**RAW DATA**
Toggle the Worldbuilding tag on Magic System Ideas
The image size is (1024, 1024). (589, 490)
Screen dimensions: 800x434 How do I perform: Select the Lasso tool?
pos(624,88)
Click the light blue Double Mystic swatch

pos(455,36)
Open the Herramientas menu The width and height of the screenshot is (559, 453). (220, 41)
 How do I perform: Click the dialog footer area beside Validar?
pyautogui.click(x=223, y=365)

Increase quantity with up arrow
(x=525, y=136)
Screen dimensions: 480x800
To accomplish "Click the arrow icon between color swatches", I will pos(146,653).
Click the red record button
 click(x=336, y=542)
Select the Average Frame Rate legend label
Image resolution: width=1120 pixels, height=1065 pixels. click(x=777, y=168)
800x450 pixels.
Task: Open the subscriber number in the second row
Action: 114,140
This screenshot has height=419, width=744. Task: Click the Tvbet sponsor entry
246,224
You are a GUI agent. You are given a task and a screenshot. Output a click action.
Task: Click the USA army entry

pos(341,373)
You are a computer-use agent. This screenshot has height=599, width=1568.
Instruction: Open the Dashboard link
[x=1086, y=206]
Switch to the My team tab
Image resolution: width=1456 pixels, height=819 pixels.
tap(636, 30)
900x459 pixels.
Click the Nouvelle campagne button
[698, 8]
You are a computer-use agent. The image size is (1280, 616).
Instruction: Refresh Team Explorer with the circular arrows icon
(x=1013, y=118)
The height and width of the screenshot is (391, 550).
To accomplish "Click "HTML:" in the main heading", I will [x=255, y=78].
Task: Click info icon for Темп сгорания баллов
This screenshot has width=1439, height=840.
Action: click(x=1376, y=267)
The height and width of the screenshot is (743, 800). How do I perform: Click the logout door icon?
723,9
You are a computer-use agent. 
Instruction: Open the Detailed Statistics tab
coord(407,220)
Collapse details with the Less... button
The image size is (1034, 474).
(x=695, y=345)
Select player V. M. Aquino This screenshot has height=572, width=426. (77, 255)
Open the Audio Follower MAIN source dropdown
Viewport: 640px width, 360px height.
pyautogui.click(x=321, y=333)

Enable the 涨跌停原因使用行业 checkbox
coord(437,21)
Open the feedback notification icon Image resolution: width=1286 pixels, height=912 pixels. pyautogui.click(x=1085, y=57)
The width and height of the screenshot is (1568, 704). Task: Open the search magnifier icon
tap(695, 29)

**PROBLEM**
Could you reproduce every line of the listing exactly?

**RESULT**
Toggle the Worldbuilding tag on Magic System Ideas
The image size is (1024, 1024). (589, 490)
Screen dimensions: 800x434 How do I perform: Select the Lasso tool?
pos(624,88)
Click the light blue Double Mystic swatch

pos(455,36)
Open the Herramientas menu The width and height of the screenshot is (559, 453). (220, 41)
 How do I perform: Click the dialog footer area beside Validar?
pyautogui.click(x=223, y=365)

Increase quantity with up arrow
(x=525, y=136)
Screen dimensions: 480x800
To accomplish "Click the arrow icon between color swatches", I will pos(146,653).
Click the red record button
 click(x=336, y=542)
Select the Average Frame Rate legend label
Image resolution: width=1120 pixels, height=1065 pixels. click(x=777, y=168)
800x450 pixels.
Task: Open the subscriber number in the second row
Action: 114,140
This screenshot has height=419, width=744. Task: Click the Tvbet sponsor entry
246,224
You are a GUI agent. You are given a task and a screenshot. Output a click action.
Task: Click the USA army entry

pos(341,373)
You are a computer-use agent. This screenshot has height=599, width=1568.
Instruction: Open the Dashboard link
[x=1086, y=206]
Switch to the My team tab
Image resolution: width=1456 pixels, height=819 pixels.
tap(636, 30)
900x459 pixels.
Click the Nouvelle campagne button
[698, 8]
You are a computer-use agent. The image size is (1280, 616).
Instruction: Refresh Team Explorer with the circular arrows icon
(x=1013, y=118)
The height and width of the screenshot is (391, 550).
To accomplish "Click "HTML:" in the main heading", I will [x=255, y=78].
Task: Click info icon for Темп сгорания баллов
This screenshot has width=1439, height=840.
Action: click(x=1376, y=267)
The height and width of the screenshot is (743, 800). How do I perform: Click the logout door icon?
723,9
You are a computer-use agent. 
Instruction: Open the Detailed Statistics tab
coord(407,220)
Collapse details with the Less... button
The image size is (1034, 474).
(x=695, y=345)
Select player V. M. Aquino This screenshot has height=572, width=426. (77, 255)
Open the Audio Follower MAIN source dropdown
Viewport: 640px width, 360px height.
pyautogui.click(x=321, y=333)

Enable the 涨跌停原因使用行业 checkbox
coord(437,21)
Open the feedback notification icon Image resolution: width=1286 pixels, height=912 pixels. pyautogui.click(x=1085, y=57)
The width and height of the screenshot is (1568, 704). Task: Open the search magnifier icon
tap(695, 29)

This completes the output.